Pixel coordinate grounding data
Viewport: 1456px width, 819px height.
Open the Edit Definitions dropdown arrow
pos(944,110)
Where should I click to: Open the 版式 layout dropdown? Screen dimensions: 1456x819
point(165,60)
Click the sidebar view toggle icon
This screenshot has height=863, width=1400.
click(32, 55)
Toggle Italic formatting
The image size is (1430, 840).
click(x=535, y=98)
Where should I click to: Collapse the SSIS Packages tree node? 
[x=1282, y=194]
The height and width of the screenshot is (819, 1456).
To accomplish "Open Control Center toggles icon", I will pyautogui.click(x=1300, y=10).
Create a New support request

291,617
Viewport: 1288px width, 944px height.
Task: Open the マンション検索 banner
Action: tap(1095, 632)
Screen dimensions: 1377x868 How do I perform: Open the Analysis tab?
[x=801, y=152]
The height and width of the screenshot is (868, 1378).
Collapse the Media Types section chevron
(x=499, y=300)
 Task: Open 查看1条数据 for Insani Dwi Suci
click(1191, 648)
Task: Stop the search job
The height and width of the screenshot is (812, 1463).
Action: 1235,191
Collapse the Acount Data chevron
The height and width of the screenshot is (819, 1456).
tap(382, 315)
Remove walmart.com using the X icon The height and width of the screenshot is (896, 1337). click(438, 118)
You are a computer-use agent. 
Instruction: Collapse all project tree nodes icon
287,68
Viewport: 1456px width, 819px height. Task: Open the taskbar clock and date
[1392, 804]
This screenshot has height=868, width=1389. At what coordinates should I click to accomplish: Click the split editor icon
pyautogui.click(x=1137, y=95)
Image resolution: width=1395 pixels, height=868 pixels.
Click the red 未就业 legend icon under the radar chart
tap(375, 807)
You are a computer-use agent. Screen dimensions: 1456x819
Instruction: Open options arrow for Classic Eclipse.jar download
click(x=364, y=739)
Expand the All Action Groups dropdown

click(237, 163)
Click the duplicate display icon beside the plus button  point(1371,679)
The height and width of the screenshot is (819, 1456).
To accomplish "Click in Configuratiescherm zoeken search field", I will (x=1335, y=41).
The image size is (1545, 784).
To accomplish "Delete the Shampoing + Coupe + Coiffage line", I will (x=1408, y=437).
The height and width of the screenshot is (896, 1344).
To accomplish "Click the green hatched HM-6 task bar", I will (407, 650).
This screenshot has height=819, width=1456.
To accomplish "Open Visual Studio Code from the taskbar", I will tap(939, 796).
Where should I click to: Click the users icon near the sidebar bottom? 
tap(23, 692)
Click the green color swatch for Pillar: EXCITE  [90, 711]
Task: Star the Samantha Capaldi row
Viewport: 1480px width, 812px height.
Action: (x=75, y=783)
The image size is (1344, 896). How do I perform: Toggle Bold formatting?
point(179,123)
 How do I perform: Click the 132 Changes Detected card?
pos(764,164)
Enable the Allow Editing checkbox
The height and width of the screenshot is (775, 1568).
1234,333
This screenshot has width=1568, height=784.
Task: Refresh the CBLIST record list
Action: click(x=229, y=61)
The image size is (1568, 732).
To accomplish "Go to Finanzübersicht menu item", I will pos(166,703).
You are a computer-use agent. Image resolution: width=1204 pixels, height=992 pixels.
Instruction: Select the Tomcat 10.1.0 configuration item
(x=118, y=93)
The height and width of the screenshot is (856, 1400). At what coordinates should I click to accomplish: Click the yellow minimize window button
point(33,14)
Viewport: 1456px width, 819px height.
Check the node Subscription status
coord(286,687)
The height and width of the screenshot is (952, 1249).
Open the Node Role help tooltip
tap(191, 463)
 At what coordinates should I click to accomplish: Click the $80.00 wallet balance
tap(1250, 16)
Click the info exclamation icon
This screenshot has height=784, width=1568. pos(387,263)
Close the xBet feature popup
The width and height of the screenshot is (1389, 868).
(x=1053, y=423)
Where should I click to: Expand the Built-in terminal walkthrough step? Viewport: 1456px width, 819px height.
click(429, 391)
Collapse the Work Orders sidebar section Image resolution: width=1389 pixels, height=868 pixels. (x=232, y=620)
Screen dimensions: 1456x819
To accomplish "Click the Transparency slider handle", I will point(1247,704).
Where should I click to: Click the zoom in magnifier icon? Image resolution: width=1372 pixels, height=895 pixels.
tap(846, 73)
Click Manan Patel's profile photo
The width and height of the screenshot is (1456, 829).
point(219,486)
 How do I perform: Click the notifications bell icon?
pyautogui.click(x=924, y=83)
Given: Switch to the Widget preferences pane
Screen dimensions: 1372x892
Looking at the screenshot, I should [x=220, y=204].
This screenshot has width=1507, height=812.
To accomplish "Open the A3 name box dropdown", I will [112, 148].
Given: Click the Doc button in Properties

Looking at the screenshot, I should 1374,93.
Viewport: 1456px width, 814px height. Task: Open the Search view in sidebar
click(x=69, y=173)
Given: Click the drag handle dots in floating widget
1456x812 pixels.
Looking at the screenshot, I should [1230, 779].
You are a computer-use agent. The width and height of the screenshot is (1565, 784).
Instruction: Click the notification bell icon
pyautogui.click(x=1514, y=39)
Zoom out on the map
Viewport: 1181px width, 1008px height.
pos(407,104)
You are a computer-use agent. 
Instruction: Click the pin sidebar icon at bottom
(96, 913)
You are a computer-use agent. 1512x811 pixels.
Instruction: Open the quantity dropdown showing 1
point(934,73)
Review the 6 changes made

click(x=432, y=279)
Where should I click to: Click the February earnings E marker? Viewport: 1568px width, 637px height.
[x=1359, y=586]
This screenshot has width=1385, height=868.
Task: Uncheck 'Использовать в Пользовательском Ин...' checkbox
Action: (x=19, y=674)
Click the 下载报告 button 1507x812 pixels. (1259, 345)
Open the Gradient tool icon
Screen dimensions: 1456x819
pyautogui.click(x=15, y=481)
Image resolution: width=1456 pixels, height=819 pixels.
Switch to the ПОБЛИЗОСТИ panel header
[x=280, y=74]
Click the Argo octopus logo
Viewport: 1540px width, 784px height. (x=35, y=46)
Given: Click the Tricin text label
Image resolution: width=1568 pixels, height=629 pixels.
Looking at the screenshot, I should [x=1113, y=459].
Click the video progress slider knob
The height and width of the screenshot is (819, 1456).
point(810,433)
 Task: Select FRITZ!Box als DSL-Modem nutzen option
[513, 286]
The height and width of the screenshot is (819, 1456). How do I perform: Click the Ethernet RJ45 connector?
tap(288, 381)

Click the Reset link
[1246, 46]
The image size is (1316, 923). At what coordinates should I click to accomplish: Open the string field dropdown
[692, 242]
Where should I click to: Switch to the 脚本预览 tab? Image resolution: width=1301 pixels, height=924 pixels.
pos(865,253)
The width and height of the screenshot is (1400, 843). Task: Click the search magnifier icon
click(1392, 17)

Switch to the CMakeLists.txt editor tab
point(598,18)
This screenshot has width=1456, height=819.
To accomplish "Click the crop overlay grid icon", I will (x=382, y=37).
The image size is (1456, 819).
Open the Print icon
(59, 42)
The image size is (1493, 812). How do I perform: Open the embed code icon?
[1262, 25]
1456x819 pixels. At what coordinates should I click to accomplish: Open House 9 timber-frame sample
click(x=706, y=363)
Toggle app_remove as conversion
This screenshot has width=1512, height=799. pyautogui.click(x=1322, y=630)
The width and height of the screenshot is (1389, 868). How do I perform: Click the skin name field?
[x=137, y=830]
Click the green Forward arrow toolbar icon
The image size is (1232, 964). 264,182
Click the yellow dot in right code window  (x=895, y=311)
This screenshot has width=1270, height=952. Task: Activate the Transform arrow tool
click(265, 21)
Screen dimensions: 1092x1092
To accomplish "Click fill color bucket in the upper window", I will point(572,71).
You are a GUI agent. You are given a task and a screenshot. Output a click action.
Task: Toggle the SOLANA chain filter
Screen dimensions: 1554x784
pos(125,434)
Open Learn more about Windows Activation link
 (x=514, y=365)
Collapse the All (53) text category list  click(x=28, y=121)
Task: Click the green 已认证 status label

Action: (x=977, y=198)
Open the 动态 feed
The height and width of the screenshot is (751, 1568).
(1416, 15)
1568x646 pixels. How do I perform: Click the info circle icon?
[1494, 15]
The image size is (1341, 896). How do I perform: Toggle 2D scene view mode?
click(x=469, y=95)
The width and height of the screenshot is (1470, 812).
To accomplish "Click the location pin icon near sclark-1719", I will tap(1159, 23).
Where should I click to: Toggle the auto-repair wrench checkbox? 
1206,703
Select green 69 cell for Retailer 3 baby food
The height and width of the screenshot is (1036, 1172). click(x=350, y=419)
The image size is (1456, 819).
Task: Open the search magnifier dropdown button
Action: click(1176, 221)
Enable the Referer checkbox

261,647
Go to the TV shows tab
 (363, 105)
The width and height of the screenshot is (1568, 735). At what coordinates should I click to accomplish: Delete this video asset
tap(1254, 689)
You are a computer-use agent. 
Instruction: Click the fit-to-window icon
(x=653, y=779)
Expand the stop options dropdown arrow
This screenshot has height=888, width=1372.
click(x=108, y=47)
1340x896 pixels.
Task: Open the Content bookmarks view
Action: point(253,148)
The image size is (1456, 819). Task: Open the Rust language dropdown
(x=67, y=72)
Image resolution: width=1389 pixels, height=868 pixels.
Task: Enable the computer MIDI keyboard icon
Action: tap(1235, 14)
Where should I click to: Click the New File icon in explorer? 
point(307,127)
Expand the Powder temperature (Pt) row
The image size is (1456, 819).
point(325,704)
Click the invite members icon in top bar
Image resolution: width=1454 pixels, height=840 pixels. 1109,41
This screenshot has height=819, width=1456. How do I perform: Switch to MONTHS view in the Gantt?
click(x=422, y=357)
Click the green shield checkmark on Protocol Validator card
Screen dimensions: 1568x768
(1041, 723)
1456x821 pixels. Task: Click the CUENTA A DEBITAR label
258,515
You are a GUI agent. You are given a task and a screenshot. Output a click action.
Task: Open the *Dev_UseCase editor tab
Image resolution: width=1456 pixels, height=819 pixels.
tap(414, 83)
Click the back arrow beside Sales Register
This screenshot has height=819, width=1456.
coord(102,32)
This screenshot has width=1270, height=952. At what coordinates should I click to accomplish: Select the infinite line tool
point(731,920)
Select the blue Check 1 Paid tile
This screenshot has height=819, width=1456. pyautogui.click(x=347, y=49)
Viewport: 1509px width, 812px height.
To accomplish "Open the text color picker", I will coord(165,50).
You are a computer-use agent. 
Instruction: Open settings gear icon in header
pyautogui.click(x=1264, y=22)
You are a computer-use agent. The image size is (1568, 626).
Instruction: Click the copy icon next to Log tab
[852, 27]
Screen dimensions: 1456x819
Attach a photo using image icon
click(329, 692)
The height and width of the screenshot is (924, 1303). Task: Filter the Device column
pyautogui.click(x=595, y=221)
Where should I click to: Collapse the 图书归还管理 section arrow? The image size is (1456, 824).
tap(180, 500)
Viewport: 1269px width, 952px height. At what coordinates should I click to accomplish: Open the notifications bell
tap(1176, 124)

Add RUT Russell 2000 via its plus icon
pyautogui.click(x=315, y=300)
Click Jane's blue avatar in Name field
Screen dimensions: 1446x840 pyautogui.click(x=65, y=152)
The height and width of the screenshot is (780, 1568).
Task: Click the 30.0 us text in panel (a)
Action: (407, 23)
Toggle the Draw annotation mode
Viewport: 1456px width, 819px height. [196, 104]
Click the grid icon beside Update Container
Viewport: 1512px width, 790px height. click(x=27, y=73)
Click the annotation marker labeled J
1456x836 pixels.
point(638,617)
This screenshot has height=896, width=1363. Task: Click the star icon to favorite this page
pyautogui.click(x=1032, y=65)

Task brief = Please copy the lines in the records above between the one holding "The height and width of the screenshot is (812, 1463)." and the one holding "You are a computer-use agent. Screen", inclusive, exactly and with no other line.

Exercise output =
The height and width of the screenshot is (812, 1463).
Action: 1235,191
Collapse the Acount Data chevron
The height and width of the screenshot is (819, 1456).
tap(382, 315)
Remove walmart.com using the X icon The height and width of the screenshot is (896, 1337). click(438, 118)
You are a computer-use agent. 
Instruction: Collapse all project tree nodes icon
287,68
Viewport: 1456px width, 819px height. Task: Open the taskbar clock and date
[1392, 804]
This screenshot has height=868, width=1389. At what coordinates should I click to accomplish: Click the split editor icon
pyautogui.click(x=1137, y=95)
Image resolution: width=1395 pixels, height=868 pixels.
Click the red 未就业 legend icon under the radar chart
tap(375, 807)
You are a computer-use agent. Screen dimensions: 1456x819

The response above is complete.